Adventist Event at State University Campus Gets Opposition, but No Debate
4 May 2018 | The conference tomorrow (May 5) organized by the Adventist student group on the campus of the State University of New York (SUNY) at New Paltz has stirred opposition from some faculty members, but a refusal to debate. The topic is origins, creation vs evolution, and the speaker is Dr. Major G. Coleman, chairman of the Black Studies Department at the university and faculty sponsor of the Adventist student group. The event will be live-streamed on the Internet at Powerstation.org.
Coleman would like to have “a publishable, scientific debate on the question of origins” and has invited his academic colleagues to participate. “Let me emphasize that religious matters will not be allowed in this debate,” he wrote in a letter to interested fellow faculty members.“Only scientific evidence and the logical inferences from that evidence,” he stated and he offered $20,000 to any qualified evolutionist willing to participate in the debate.

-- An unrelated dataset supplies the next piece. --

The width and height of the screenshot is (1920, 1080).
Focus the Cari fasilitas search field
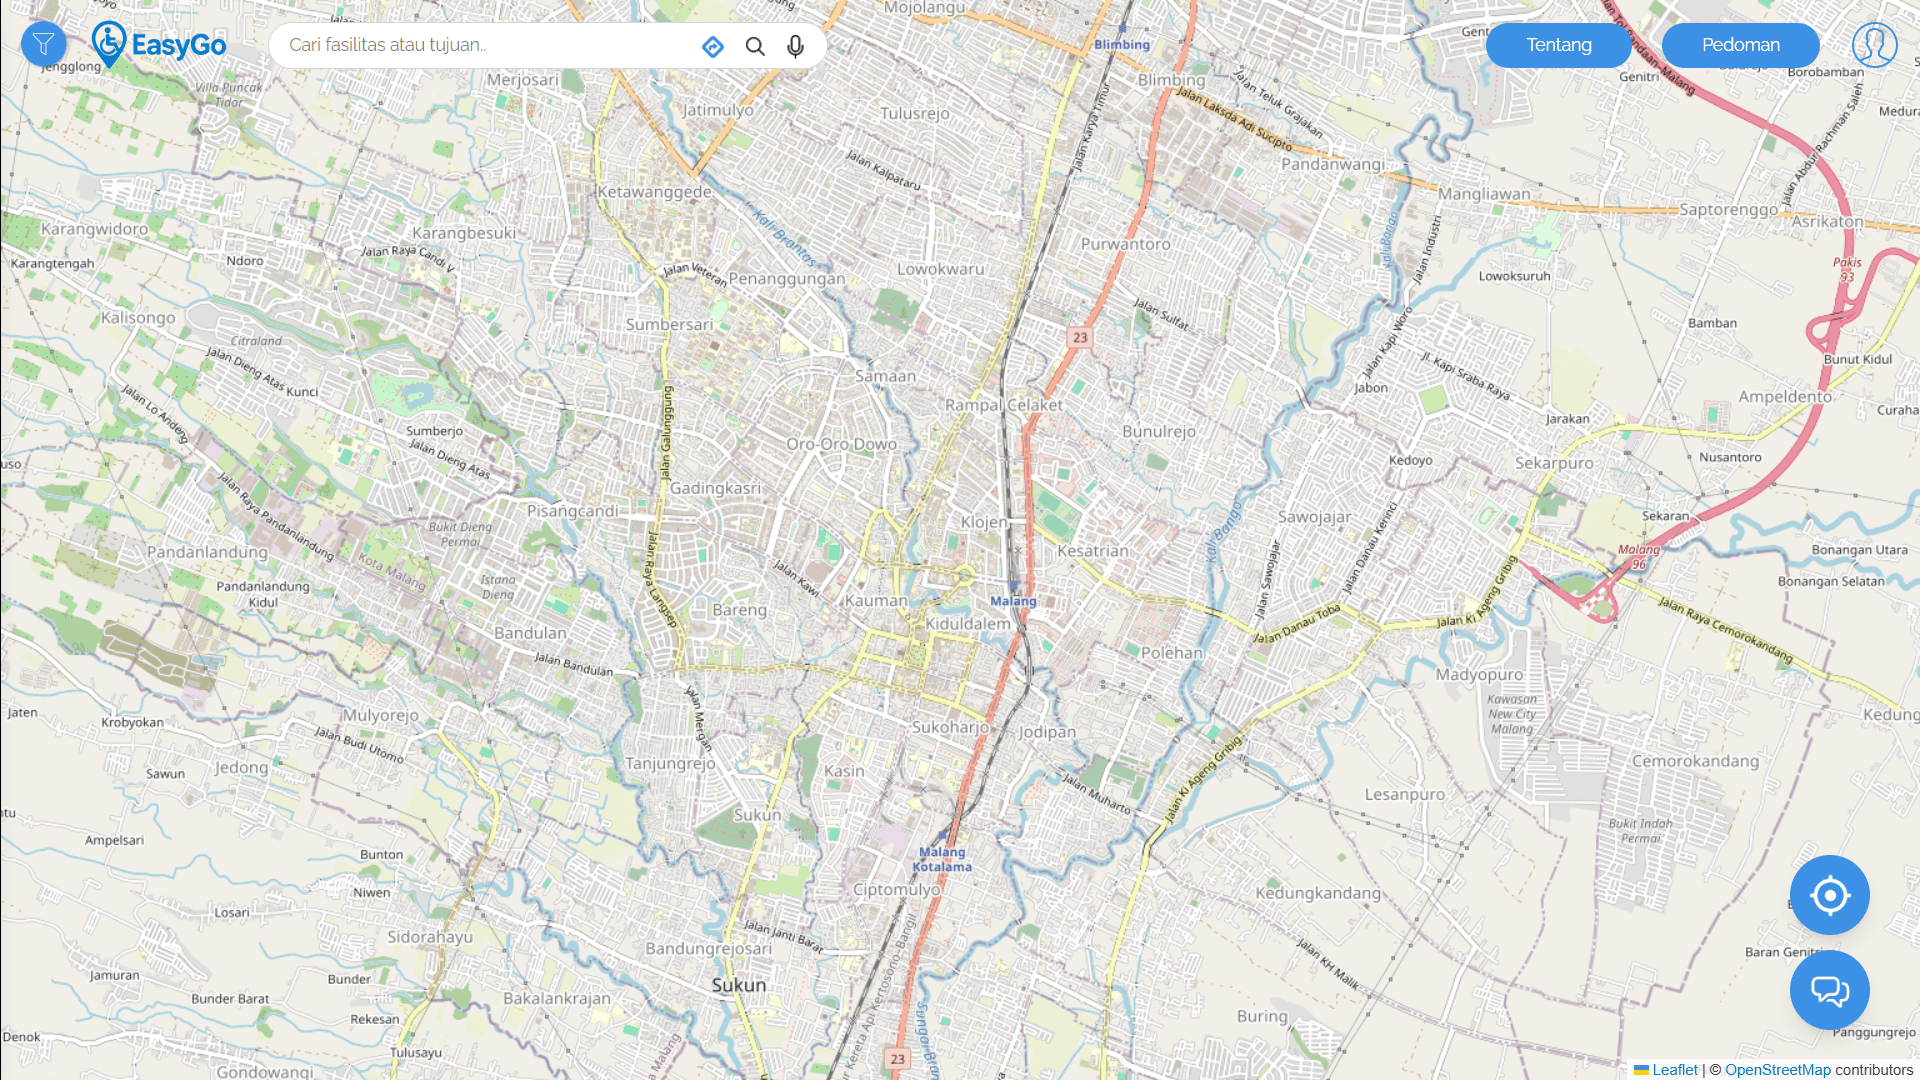(x=485, y=45)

“To my knowledge there has never been a thorough, written debate on this foundational subject,” Coleman wrote. “A wealth of new evidence has been discovered since Darwin—published in the most prestigious, peer-reviewed, science journals in the world. … Universities, of all places, should welcome such a debate.”
Seven faculty members at SUNY New Paltz have responded to Coleman in a letter which has also been circulated among colleagues. “We believe it is important to articulate exactly why such a debate is both unnecessary and unproductive,” the letter states. “There is no debating that life evolves. From the fact that we can observe the evolution of flu viruses from one year to the next, to the existence of fossil hominins in our family tree that date back millions of years, we can observe the impact, and reality, of evolution at many different scales and contexts.”
The letter continues, “science is based on observable facts and religion is based on faith, [so] there can be no true scientific ‘debate’ on the existence of evolution. Fundamentally, science and religion attempt to explain different aspects of our existence and this dichotomy is why scientists stopped engaging in evolution vs. creation debate decades ago.”
“We acknowledge the basic freedom of any individual or department to host an event that expresses their particular perspective on a topic,” the letter concluded “those faculty whose research and teaching are grounded in evolutionary theory do not engage in these types of ‘debates’ because ultimately, there is no debate.”
The letter was signed by Dr. Daniel Freedman, dean of the School of Science and Engineering at SUNY New Paltz and six of his colleagues. Coleman has had exchanges with the group in prior years on the same topic.